> **PROBLEM TO SOLVE**:
Swap each "GUI agent" in the following lines for "interface agent", and give the lines back with nothing else altered.

> **MATERIAL**:
★ ★ ★

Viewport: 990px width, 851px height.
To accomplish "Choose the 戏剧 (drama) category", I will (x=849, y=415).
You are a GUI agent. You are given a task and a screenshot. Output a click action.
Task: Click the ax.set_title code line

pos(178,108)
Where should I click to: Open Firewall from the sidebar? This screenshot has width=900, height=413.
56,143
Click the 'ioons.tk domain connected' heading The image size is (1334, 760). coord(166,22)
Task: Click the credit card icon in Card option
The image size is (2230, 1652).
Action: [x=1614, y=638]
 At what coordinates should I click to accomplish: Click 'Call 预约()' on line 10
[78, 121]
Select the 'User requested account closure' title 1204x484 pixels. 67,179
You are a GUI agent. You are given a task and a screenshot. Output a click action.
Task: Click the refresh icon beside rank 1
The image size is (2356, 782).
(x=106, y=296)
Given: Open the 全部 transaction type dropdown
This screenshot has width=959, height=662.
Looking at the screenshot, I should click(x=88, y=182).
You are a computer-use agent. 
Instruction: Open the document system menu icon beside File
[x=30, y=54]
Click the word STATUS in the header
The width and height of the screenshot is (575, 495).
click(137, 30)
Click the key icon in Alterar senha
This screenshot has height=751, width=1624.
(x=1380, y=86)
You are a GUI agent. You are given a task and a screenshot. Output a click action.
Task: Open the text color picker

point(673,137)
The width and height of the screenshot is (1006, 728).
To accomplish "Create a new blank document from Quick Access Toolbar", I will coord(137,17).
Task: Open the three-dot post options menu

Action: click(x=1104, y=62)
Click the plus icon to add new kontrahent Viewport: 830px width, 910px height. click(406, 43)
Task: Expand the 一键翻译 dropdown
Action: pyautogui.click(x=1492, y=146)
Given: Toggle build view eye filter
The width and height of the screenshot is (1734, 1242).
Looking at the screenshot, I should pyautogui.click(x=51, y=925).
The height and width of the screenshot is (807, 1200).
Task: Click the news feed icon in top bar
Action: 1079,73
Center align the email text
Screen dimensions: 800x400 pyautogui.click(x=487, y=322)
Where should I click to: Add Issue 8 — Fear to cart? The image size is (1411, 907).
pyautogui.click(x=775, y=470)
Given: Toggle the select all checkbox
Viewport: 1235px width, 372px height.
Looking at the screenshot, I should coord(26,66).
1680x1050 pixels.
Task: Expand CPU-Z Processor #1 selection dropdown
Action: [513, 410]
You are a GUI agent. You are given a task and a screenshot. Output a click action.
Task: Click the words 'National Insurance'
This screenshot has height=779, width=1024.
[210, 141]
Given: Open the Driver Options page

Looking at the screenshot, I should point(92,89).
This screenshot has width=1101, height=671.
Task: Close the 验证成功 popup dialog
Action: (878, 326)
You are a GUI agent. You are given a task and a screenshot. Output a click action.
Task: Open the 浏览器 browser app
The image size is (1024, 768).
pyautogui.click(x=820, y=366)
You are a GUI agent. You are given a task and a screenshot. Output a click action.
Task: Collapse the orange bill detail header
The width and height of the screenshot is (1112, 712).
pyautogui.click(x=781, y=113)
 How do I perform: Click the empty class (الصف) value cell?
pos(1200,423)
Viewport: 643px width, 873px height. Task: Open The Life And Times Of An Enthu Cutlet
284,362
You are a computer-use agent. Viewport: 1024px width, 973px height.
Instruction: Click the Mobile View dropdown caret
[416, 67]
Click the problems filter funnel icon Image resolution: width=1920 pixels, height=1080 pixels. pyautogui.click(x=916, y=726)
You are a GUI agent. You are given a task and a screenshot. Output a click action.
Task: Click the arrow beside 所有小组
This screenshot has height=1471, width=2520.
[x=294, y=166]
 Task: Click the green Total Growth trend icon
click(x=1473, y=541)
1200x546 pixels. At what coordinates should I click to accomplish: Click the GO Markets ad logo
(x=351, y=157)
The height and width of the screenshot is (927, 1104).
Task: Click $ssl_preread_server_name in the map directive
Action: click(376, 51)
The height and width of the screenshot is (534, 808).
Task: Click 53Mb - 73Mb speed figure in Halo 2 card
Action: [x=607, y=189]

★ ★ ★

> **EXERCISE RESPONSE**:
Viewport: 990px width, 851px height.
To accomplish "Choose the 戏剧 (drama) category", I will (x=849, y=415).
You are a interface agent. You are given a task and a screenshot. Output a click action.
Task: Click the ax.set_title code line

pos(178,108)
Where should I click to: Open Firewall from the sidebar? This screenshot has width=900, height=413.
56,143
Click the 'ioons.tk domain connected' heading The image size is (1334, 760). coord(166,22)
Task: Click the credit card icon in Card option
The image size is (2230, 1652).
Action: [x=1614, y=638]
 At what coordinates should I click to accomplish: Click 'Call 预约()' on line 10
[78, 121]
Select the 'User requested account closure' title 1204x484 pixels. 67,179
You are a interface agent. You are given a task and a screenshot. Output a click action.
Task: Click the refresh icon beside rank 1
The image size is (2356, 782).
(x=106, y=296)
Given: Open the 全部 transaction type dropdown
This screenshot has width=959, height=662.
Looking at the screenshot, I should click(x=88, y=182).
You are a computer-use agent. 
Instruction: Open the document system menu icon beside File
[x=30, y=54]
Click the word STATUS in the header
The width and height of the screenshot is (575, 495).
click(137, 30)
Click the key icon in Alterar senha
This screenshot has height=751, width=1624.
(x=1380, y=86)
You are a interface agent. You are given a task and a screenshot. Output a click action.
Task: Open the text color picker

point(673,137)
The width and height of the screenshot is (1006, 728).
To accomplish "Create a new blank document from Quick Access Toolbar", I will coord(137,17).
Task: Open the three-dot post options menu

Action: click(x=1104, y=62)
Click the plus icon to add new kontrahent Viewport: 830px width, 910px height. click(406, 43)
Task: Expand the 一键翻译 dropdown
Action: pyautogui.click(x=1492, y=146)
Given: Toggle build view eye filter
The width and height of the screenshot is (1734, 1242).
Looking at the screenshot, I should pyautogui.click(x=51, y=925).
The height and width of the screenshot is (807, 1200).
Task: Click the news feed icon in top bar
Action: 1079,73
Center align the email text
Screen dimensions: 800x400 pyautogui.click(x=487, y=322)
Where should I click to: Add Issue 8 — Fear to cart? The image size is (1411, 907).
pyautogui.click(x=775, y=470)
Given: Toggle the select all checkbox
Viewport: 1235px width, 372px height.
Looking at the screenshot, I should coord(26,66).
1680x1050 pixels.
Task: Expand CPU-Z Processor #1 selection dropdown
Action: [513, 410]
You are a interface agent. You are given a task and a screenshot. Output a click action.
Task: Click the words 'National Insurance'
This screenshot has height=779, width=1024.
[210, 141]
Given: Open the Driver Options page

Looking at the screenshot, I should point(92,89).
This screenshot has width=1101, height=671.
Task: Close the 验证成功 popup dialog
Action: (878, 326)
You are a interface agent. You are given a task and a screenshot. Output a click action.
Task: Open the 浏览器 browser app
The image size is (1024, 768).
pyautogui.click(x=820, y=366)
You are a interface agent. You are given a task and a screenshot. Output a click action.
Task: Collapse the orange bill detail header
The width and height of the screenshot is (1112, 712).
pyautogui.click(x=781, y=113)
 How do I perform: Click the empty class (الصف) value cell?
pos(1200,423)
Viewport: 643px width, 873px height. Task: Open The Life And Times Of An Enthu Cutlet
284,362
You are a computer-use agent. Viewport: 1024px width, 973px height.
Instruction: Click the Mobile View dropdown caret
[416, 67]
Click the problems filter funnel icon Image resolution: width=1920 pixels, height=1080 pixels. pyautogui.click(x=916, y=726)
You are a interface agent. You are given a task and a screenshot. Output a click action.
Task: Click the arrow beside 所有小组
This screenshot has height=1471, width=2520.
[x=294, y=166]
 Task: Click the green Total Growth trend icon
click(x=1473, y=541)
1200x546 pixels. At what coordinates should I click to accomplish: Click the GO Markets ad logo
(x=351, y=157)
The height and width of the screenshot is (927, 1104).
Task: Click $ssl_preread_server_name in the map directive
Action: click(376, 51)
The height and width of the screenshot is (534, 808).
Task: Click 53Mb - 73Mb speed figure in Halo 2 card
Action: [x=607, y=189]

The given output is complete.